Oleh : eN-Te
Negeri ini, rupanya mungkin telah ditakdirkan menjadi negeri yang tak pernah bisa merajuk asa bersama dalam kemajemukan. Ada-ada saja peristiwa dan atau insiden yang menciderai kedamaian dalam kemajemukan itu. Beragam faktor telah menjadi alasan untuk menodai kemajemukan itu. Entah itu faktor ekonomi, sosial, politik, maupun agama. Tapi dalam banyak kasus, keragaman itu menjadi terusik hanya karena sentimen keagamaan dan politik. Semuanya bermuara pada satu titik, demi meraih kekuasaan.
Kekuasaan telah menjadi sebuah entry point untuk selalu bertikai. Kasus geger Dimas Kanjeng yang membuat publik Indonesia terhenyak adalah potret yang sangat jelas tentang faktor ekonomi dan sosial yang menjadi motif utama untuk meraih kekuasaan. Dengan cara ‘menipu’, Dimas Kanjeng dengan sangat lihai dapat mengumpulkan pundi-pundi kekayaan hanya dengan satu kalaimat sakral, ‘dapat menggandakan uang’. Tak tanggung-tanggung, bukan hanya masyarakat pada level bawah (grass root) yang dapat dikelabui dengan sangat mudah, tapi merambah jauh sampai kepada kaum cerdik cendekia seperti tokoh ICMI dan MUI, Marwah Daud Ibrahim.

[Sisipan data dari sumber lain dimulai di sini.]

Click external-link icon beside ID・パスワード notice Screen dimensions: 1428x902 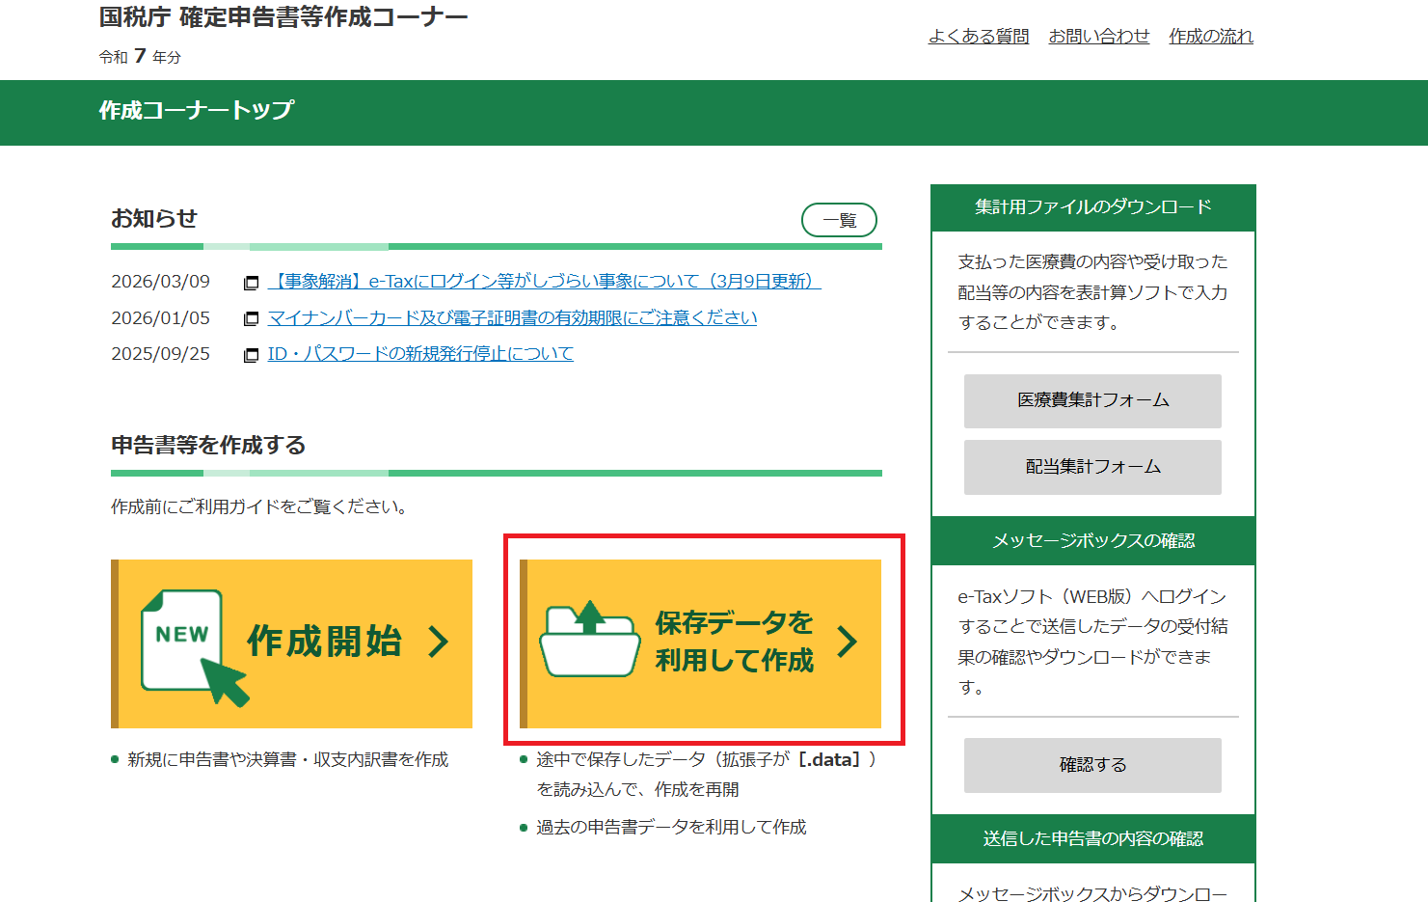[252, 355]

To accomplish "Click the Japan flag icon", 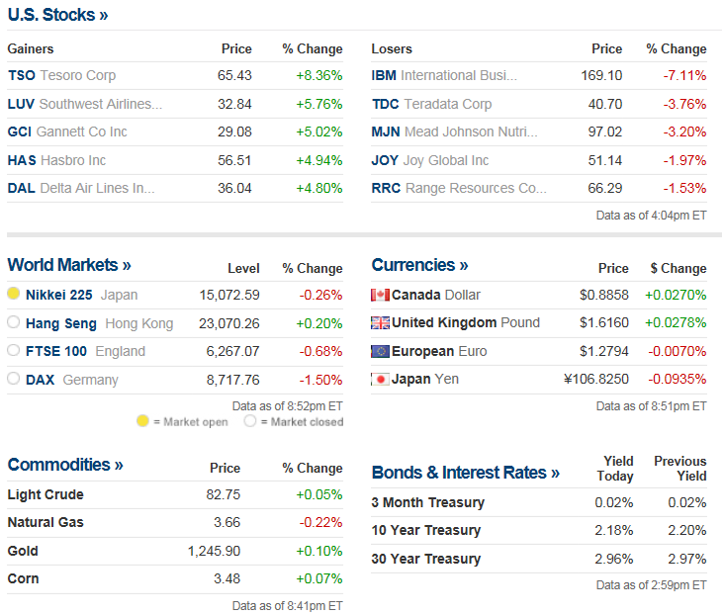I will click(380, 379).
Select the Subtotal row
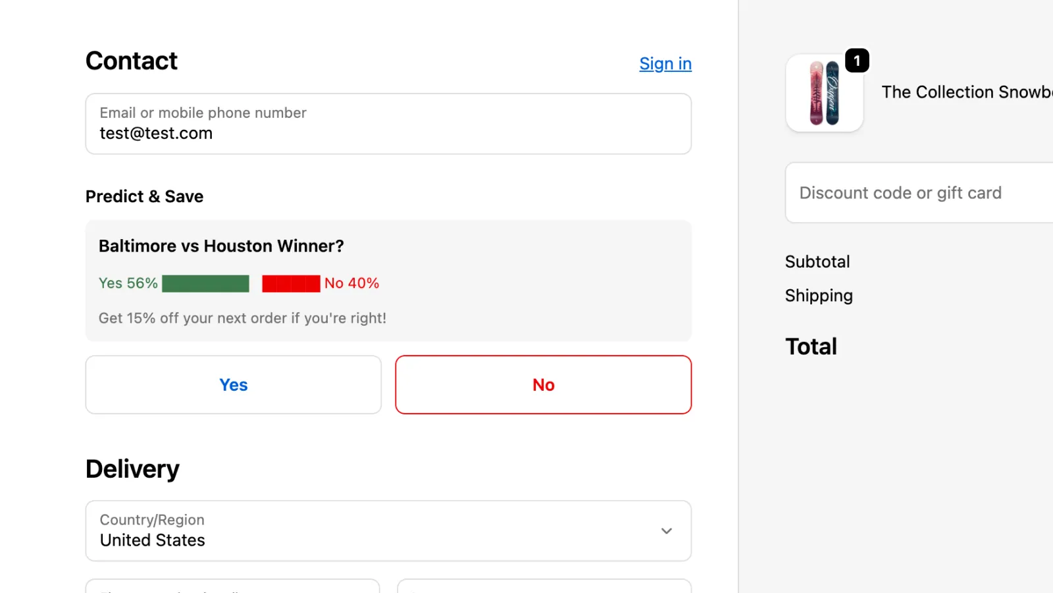This screenshot has height=593, width=1053. coord(817,262)
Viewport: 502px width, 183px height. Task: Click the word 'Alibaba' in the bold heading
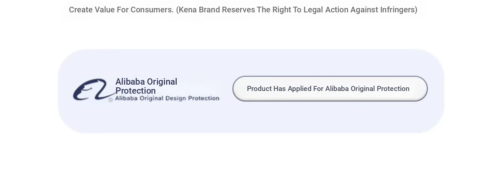[x=130, y=82]

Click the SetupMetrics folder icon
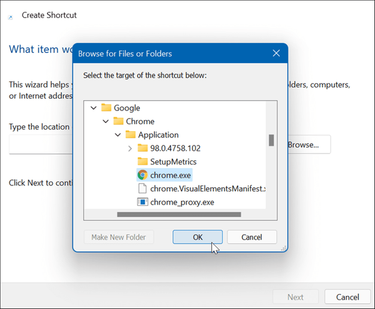[x=143, y=162]
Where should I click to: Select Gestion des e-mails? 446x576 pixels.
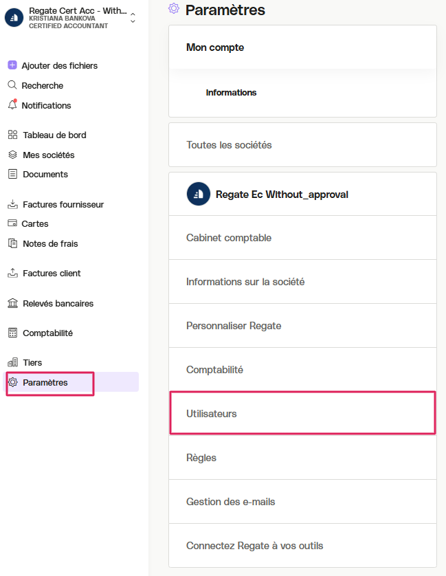pos(303,502)
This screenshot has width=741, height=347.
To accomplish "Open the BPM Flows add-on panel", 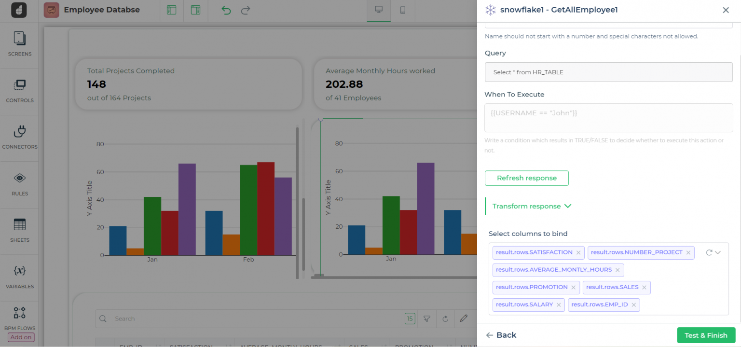I will tap(19, 319).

‘Penistaan’ ala Aa Gatot juga tak kalah mencengangkan. Hanya dengan bermodalkan label guru spiritual, ia dengan begitu mudah mengumpulkan para artis untuk ‘dibimbing’ di dalam padepokannya. Bimbingan dalam pengertian yang sangat luas, hingga dengan sangat leluasa Aa Gatot memperdayai sebagian muridnya. Termasuk memperdayai muridnya sehingga dengan sangat sukarela menyerahkan jiwa dan atau raganya sekaligus sebagai bentuk ‘persembahan dan ketataan’ kepada sang Guru.
Sayangnya, ‘penistaan’ ini baru terkuak setelah sang Guru tersandung pada kasus kriminal dan narkoba. Setelah semua sudah terjadi, bubur sudah menjadi nasi, eee salah, kebalik, nasi sudah menjadi bubur, para muridnya tersadar, bahwa ‘bimbingan’ yang diterima selama ini dari sang Guru dengan kedok agama hanyalah sebuah penipuan semata.

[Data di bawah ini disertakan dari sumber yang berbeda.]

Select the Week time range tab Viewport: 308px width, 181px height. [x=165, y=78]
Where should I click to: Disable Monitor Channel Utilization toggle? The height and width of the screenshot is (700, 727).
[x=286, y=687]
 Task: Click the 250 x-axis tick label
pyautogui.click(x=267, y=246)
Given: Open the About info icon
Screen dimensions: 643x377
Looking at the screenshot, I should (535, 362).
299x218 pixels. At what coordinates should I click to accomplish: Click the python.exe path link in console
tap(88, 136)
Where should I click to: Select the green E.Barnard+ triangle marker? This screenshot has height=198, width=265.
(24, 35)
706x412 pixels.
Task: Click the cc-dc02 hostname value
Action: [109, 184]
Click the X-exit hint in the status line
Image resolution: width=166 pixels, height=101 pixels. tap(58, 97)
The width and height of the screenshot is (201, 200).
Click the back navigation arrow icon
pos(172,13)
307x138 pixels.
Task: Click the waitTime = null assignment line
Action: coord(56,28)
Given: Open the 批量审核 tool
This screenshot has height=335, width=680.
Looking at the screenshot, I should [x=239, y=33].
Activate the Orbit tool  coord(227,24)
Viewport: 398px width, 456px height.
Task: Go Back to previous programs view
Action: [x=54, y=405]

Begitu pula dengan Dimas Kanjeng. Tak mau kalah dengan senior-seniornya yang telah jauh malang melintang dalam dunia persilatan penipuan, Dimas Kanjeng juga mengadopsi pola yang hampir serupa. Maka dengan kedok agama pula, Dimas Kanjeng dengan lihai berkamuflase memiliki kesaktian, yang dalam istilah Marwah Daud sebagai bentuk kemampuan transdimensi, menjadi modus menipu ‘murid-muridnya’ dengan mantra penggandaan uang.
Jauh sebelumnya ada guru spiritual ala artis Eyang Subur. Kepincut dengan ‘kekeriputan’ sang Eyang, Adi Bing Slamet dan kawan-kawan (ABS, dkk) merapat, bersedia menjadi muridnya. Belakangan setelah belang sang Eyang ketahuan, rame-rame ABS, dkk., pun memutar haluan menjauh, bahkan meluapkan kekecewaannya dengan menyampaikan sumpah serapah kepada sang Guru. Lagi-lagi, modus yang digunakan juga sama, memakai kedok agama. Rupanya label sebagai guru spiritual sudah cukup ampuh untuk menaklukkan dan membuat calon murid bertekuk lutut.

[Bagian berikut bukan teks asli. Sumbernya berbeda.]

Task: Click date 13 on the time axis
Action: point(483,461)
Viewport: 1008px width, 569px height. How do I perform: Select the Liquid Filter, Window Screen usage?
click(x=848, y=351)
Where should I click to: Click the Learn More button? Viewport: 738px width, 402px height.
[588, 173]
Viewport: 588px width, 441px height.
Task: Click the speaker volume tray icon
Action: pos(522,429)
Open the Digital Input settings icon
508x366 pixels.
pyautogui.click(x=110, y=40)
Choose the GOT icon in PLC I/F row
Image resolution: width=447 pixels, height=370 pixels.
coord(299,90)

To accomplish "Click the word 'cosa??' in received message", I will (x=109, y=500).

Ada pula yang mencoba melakukan kamuflase memberi pengobatan ‘cespleng’ dengan mencampurkan praktek klenik dan takhayyul. Sang aktor pun berusaha bersalin rupa bagai ustadz agar dapat menarik ‘pasien’ untuk hadir berobat kepadanya sekaligus ‘dibaiat’ jadi murid. Dialah Guntur Bumi. Bermodalkan sorban yang melilit di kepalanya, Guntur Bumi menobatkan dirinya sebagai ustadz. Dengan label ustadz, maka masyarakat kita, yang secara umum masih terbuai dengan hal-hal yang bersifat simbolis, dengan mudah dan terlena serta percaya, kemudian datang berobat, meminta wangsit untuk kesembuhan.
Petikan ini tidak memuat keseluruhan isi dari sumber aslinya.